#### Work instructions:
Reproduce the entries below without any change, from the line with "Sponsor (195, 885)" to the line with "KIA (470, 505)", including both of those lines.

#### Dataset records:
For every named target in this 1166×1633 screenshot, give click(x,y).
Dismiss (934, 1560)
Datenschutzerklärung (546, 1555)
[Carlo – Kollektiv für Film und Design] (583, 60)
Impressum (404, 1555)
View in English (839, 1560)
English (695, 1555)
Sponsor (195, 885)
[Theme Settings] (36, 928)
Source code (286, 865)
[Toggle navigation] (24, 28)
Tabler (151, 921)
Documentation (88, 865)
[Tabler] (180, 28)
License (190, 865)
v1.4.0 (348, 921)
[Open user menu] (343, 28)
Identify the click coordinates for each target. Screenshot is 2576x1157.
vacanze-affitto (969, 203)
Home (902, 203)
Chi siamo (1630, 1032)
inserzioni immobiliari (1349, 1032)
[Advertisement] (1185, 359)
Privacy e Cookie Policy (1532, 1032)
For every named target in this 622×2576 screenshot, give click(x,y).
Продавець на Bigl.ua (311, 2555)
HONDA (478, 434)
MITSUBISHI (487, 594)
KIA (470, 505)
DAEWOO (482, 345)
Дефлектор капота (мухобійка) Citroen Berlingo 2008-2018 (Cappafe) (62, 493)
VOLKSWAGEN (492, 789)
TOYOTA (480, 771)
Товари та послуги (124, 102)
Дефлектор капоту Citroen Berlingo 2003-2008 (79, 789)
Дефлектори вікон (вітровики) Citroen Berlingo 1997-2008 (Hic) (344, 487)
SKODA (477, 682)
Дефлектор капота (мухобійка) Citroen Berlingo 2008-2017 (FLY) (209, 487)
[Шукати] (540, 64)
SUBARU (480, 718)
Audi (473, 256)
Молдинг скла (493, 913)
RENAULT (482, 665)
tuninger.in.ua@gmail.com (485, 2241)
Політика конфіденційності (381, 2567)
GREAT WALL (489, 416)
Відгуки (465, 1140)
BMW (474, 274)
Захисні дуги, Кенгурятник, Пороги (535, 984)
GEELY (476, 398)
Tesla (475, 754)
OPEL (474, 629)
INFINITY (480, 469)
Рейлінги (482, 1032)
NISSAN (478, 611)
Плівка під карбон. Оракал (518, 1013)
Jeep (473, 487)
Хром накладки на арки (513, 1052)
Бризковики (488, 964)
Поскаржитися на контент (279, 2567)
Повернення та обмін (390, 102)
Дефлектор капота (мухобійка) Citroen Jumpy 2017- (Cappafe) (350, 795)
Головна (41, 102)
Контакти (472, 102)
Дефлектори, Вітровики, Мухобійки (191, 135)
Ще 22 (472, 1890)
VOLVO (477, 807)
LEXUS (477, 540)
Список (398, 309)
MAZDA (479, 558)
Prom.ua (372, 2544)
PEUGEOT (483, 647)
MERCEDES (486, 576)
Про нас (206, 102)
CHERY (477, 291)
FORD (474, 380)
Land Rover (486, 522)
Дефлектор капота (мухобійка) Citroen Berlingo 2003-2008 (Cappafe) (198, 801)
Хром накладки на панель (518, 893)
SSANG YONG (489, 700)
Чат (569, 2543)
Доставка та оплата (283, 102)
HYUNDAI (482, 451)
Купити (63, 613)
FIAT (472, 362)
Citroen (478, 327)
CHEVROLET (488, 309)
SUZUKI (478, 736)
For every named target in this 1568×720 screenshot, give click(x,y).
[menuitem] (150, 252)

#### Exercise solution:
Sponsor (195, 885)
[Theme Settings] (36, 928)
Source code (286, 865)
[Toggle navigation] (24, 28)
Tabler (151, 921)
Documentation (88, 865)
[Tabler] (180, 28)
License (190, 865)
v1.4.0 (348, 921)
[Open user menu] (343, 28)
Identify the click coordinates for each target. Screenshot is 2576x1157.
vacanze-affitto (969, 203)
Home (902, 203)
Chi siamo (1630, 1032)
inserzioni immobiliari (1349, 1032)
[Advertisement] (1185, 359)
Privacy e Cookie Policy (1532, 1032)
For every named target in this 622×2576 screenshot, give click(x,y).
Продавець на Bigl.ua (311, 2555)
HONDA (478, 434)
MITSUBISHI (487, 594)
KIA (470, 505)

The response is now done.